Pausa al concept bar

Tutti quanti conosciamo, almeno approssimativamente, la pratica del Fair Trade, in Italia meglio nota come Commercio Equo e Solidale, esperienza nata a cavallo degli anni 70 e cresciuta sensibilmente a partire dagli anni 90. Come saprete, il fair trade ha l’obiettivo di stabilire una ripartizione più equa tra i diversi soggetti che compongono la filiera produttiva di alcuni prodotti alimentari quali caffè, tè, zucchero e cioccolato per citare i più conosciuti e diffusi, garantendo in particolare condizioni migliori per i produttori agricoli del sud del mondo che stanno alle origini della catena.

Il giusto compenso ai coltivatori e agli allevatori è diventato un problema che ha ormai travalicato i confini del sud del mondo e le tipiche produzioni già citate, per investire anche prodotti quali cereali e latte delle nostre latitudini, come dimostra anche il recente intervento di Mister Prezzi (il che è tutto dire) riguardo i prezzi al mercato stabiliti dai nostri più famosi pastifici. Se i produttori del sud del mondo devono fare i conti con condizioni di vita molto più difficili, con una grave difficoltà di penetrazione sul mercato, con un rischio di mortalità d’impresa elevato, una ripartizione dei prezzi così sbilanciata determina il comune problema degli investimenti atti a preservare maggiormente l’ambiente e all’innovazione di processo e prodotto che determinano maggiore qualità e sicurezza per i consumatori.
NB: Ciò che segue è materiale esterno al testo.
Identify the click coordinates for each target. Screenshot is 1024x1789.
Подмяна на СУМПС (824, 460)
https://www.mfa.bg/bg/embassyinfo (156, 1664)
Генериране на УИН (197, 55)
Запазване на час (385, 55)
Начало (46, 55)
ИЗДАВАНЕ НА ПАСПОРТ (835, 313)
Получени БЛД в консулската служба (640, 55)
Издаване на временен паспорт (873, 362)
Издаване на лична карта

Le sfide per la sostenibilità ambientale e la sicurezza alimentare non possono essere perse. Il fair trade nella maggior parte dei casi consente ai produttori di migliorare questi parametri grazie all’adozione di varietà pregiate, monoculture e tecniche bio. Il caffè fair trade è ancora una realtà di nicchia: 1% del mercato Usa, 2% di quello inglese, in Italia una stima ragionevole è quella del 2-3%. Ma non c’è solo la produzione e la distribuzione al dettaglio. Al bar una tazzina di caffè costa circa 0,084 € (1 Kg di caffè all’ingrosso costa ca 12 €), pertanto il margine del produttore del sud del mondo resta comunque basso anche se affiliato al circuito fair trade.
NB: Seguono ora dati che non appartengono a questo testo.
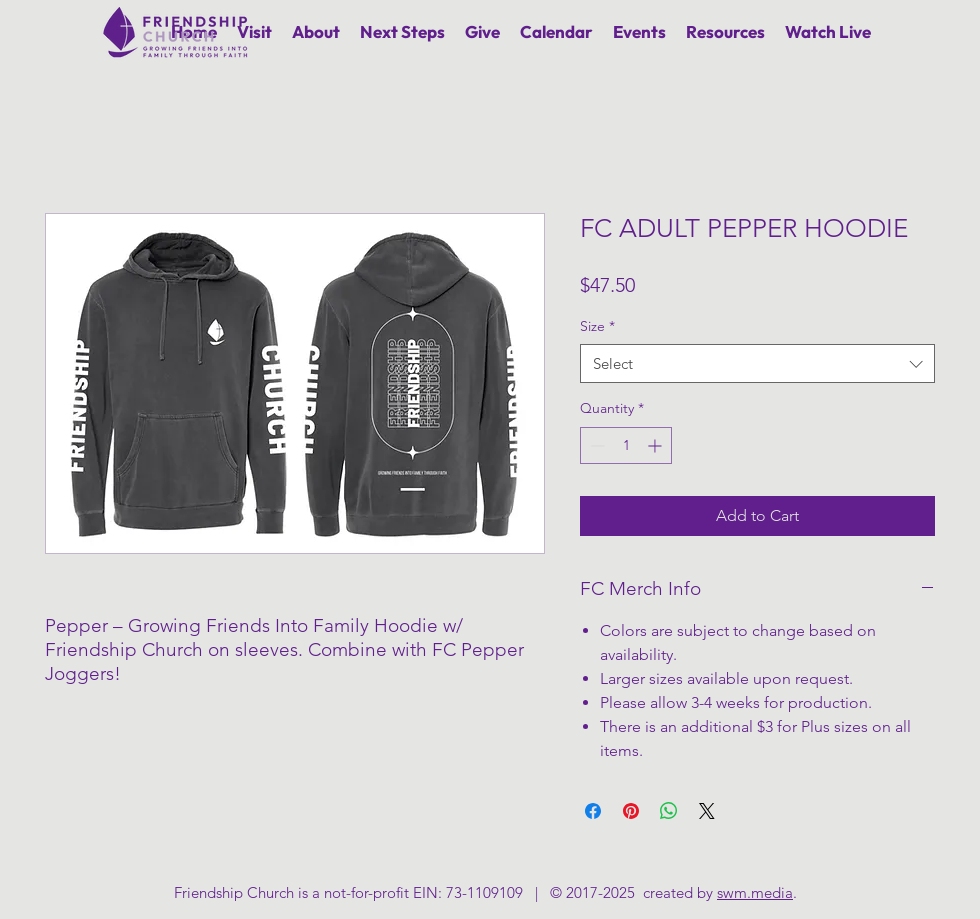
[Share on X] (707, 811)
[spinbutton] (626, 445)
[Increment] (656, 445)
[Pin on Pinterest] (631, 811)
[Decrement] (595, 445)
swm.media (755, 892)
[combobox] (757, 363)
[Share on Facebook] (593, 811)
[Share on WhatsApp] (669, 811)
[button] (316, 31)
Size (597, 326)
Per questo l’ong Oxfam ha lanciato la catena di bar Progreso nella quale si vendono prodotti equo e solidali e si aggiunge una piccola maggiorazione a tazza che viene devoluta alla Fair Trade Foundation per sostenere i piccoli produttori. I primi due bar sono a Londra, a Covent Garden e Portobello Road e vi sono possono trovare diversi prodotti realizzati con materie prime provenienti dal circuito Fair Trade quali i muffin.

Anche in Italia vi sono esperienze di distribuzione di prodotti fair nei bar (spesso nelle botteghe del mondo e librerie con angolo bar, nei bar universitari, ecc.) o catene di bio bar, tuttavia manca ancora la  vera e proprio catena di concept bar basata sui principi del Fair Trade. Pensiamoci magari durante la prossima pausa caffè e proponiamo al bar di fiducia di utilizzare almeno il caffè giusto.